O Odju d’Agu é, deste modo, inexorável e dele jorra sempre a água pura e fresca. As três principais personagens do romance (que podiam chamar-se Cabo Verde), a Regina, o Zé di Béba e o Pedrinho, tinham sonhos. O de Regina e Zé di Béba acabaram por ficar realizados com a descoberta e assunção das matrizes da sua antropologia identitária e do rosto resultante de um caldeamento que durou séculos e que, em contínua transformação,  perdurará por muitos milénios. Porém, o sonho de Pedrinho estava ainda longe da meta protagonizada. Tal meta só será alcançado no dia em que o Crioulo for oficializado e materializado o seu ensino formal e sistemático. É a saga do Pedrinho que continua e perdura.
******************************
* **PEDIDO 1**:
Responda com base no trecho sobre as personagens do romance:
(a) Quais são as três principais personagens do romance?
(b) O que jorra sempre do Odju d’Agu?
(c) Em que dia será alcançada a meta do sonho de Pedrinho?
* **PEDIDO 2**: Transcreva do trecho sobre as personagens do romance a passagem que começa em "O Odju d’Agu" e segue até "continua e perdura.".
* **PEDIDO 3**: Prossiga o trecho sobre as personagens do romance a partir da última frase apresentada.

* **LISTAGEM**:
******************************
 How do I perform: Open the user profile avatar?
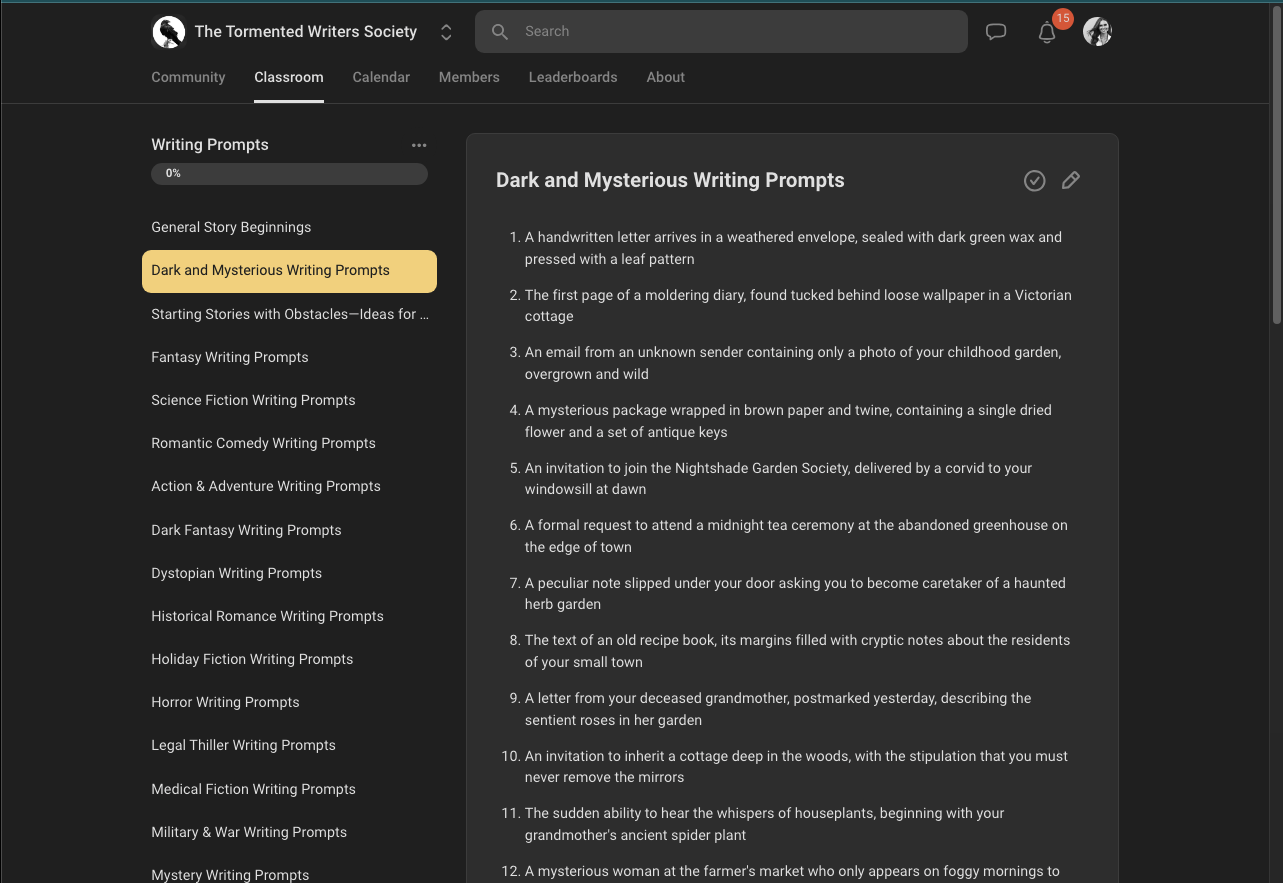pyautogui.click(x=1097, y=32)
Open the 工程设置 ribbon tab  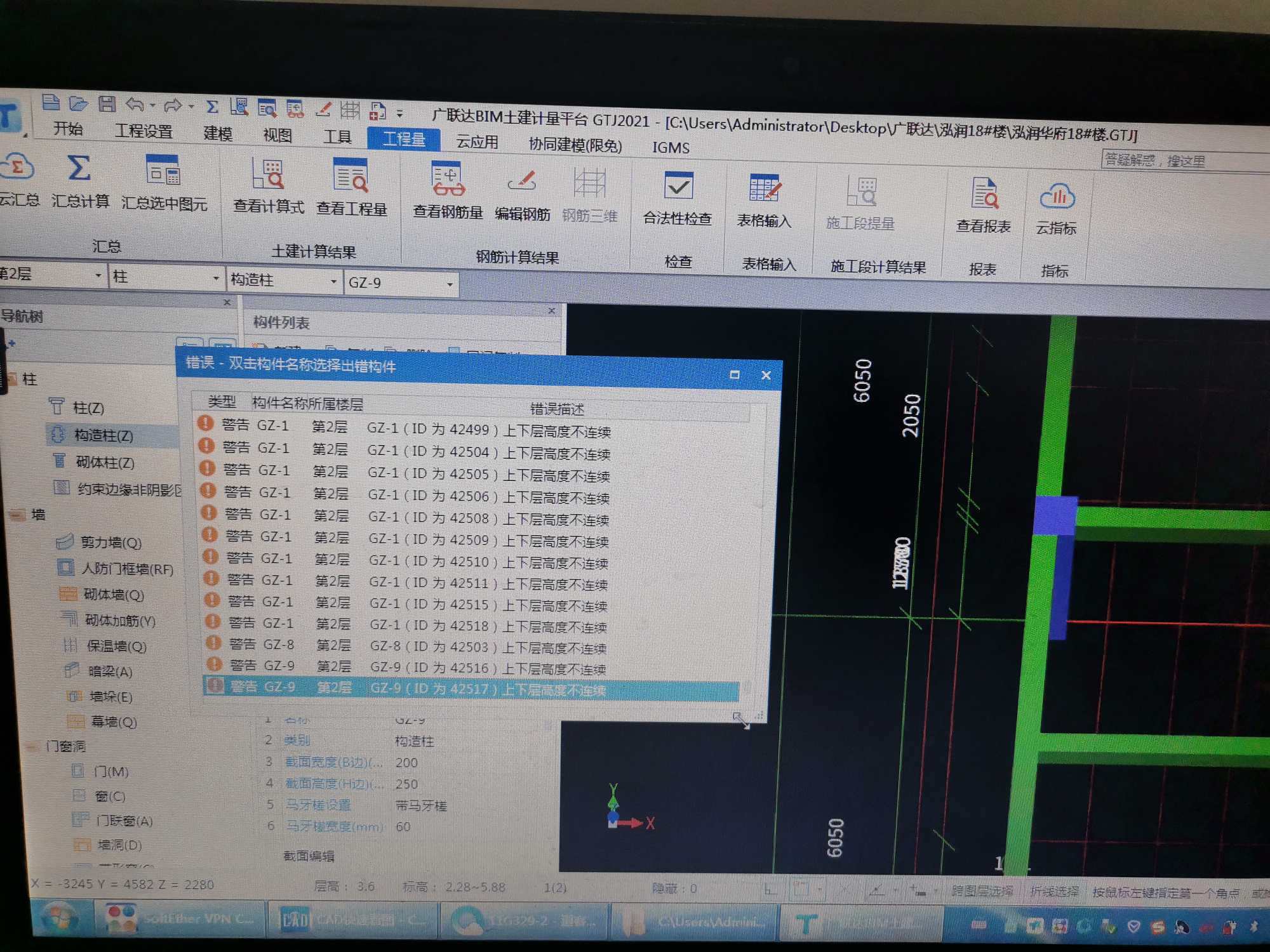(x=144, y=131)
******************************
* **RESPOSTA 1**:
(a) Regina, Zé di Béba e Pedrinho.
(b) A água pura e fresca.
(c) No dia em que o Crioulo for oficializado e materializado o seu ensino formal e sistemático.

* **RESPOSTA 2**:
O Odju d’Agu é, deste modo, inexorável e dele jorra sempre a água pura e fresca. As três principais personagens do romance (que podiam chamar-se Cabo Verde), a Regina, o Zé di Béba e o Pedrinho, tinham sonhos. O de Regina e Zé di Béba acabaram por ficar realizados com a descoberta e assunção das matrizes da sua antropologia identitária e do rosto resultante de um caldeamento que durou séculos e que, em contínua transformação,  perdurará por muitos milénios. Porém, o sonho de Pedrinho estava ainda longe da meta protagonizada. Tal meta só será alcançado no dia em que o Crioulo for oficializado e materializado o seu ensino formal e sistemático. É a saga do Pedrinho que continua e perdura.

* **RESPOSTA 3**:
          Ora, qualquer que seja a seca ambiental, do Odju d’Agu brotará sempre a água fresca, a água da nossa ribeira e que, estou certo, um dia quando «descobrirmos [de forma coerente e consequente] a razão das coisas», há-de bastar a nossa sede, não apenas a de Regina e de Zé di Béba, mas sobretudo a de Pedrinho, o homem que sonha e viaja, o homem que ao lado de outros viajantes vai construindo o castelo do seu sonho, palavra a palavra, pedra a pedra, «dor a dor, amor a amor». E isto significa que  Pedrinho continua a estar e a viajar nas asas das palavras, tanto a palavra crioula do Odju d’Agu, como a palavra portuguesa do Diário das Ilhas. Tal é, na perspectiva do poeta Jorge Barbosa,  o conflito saudável e enriquecedor de duas palavras contrárias e complementares que têm moldado e enriquecido a alma crioula de Pedrinho.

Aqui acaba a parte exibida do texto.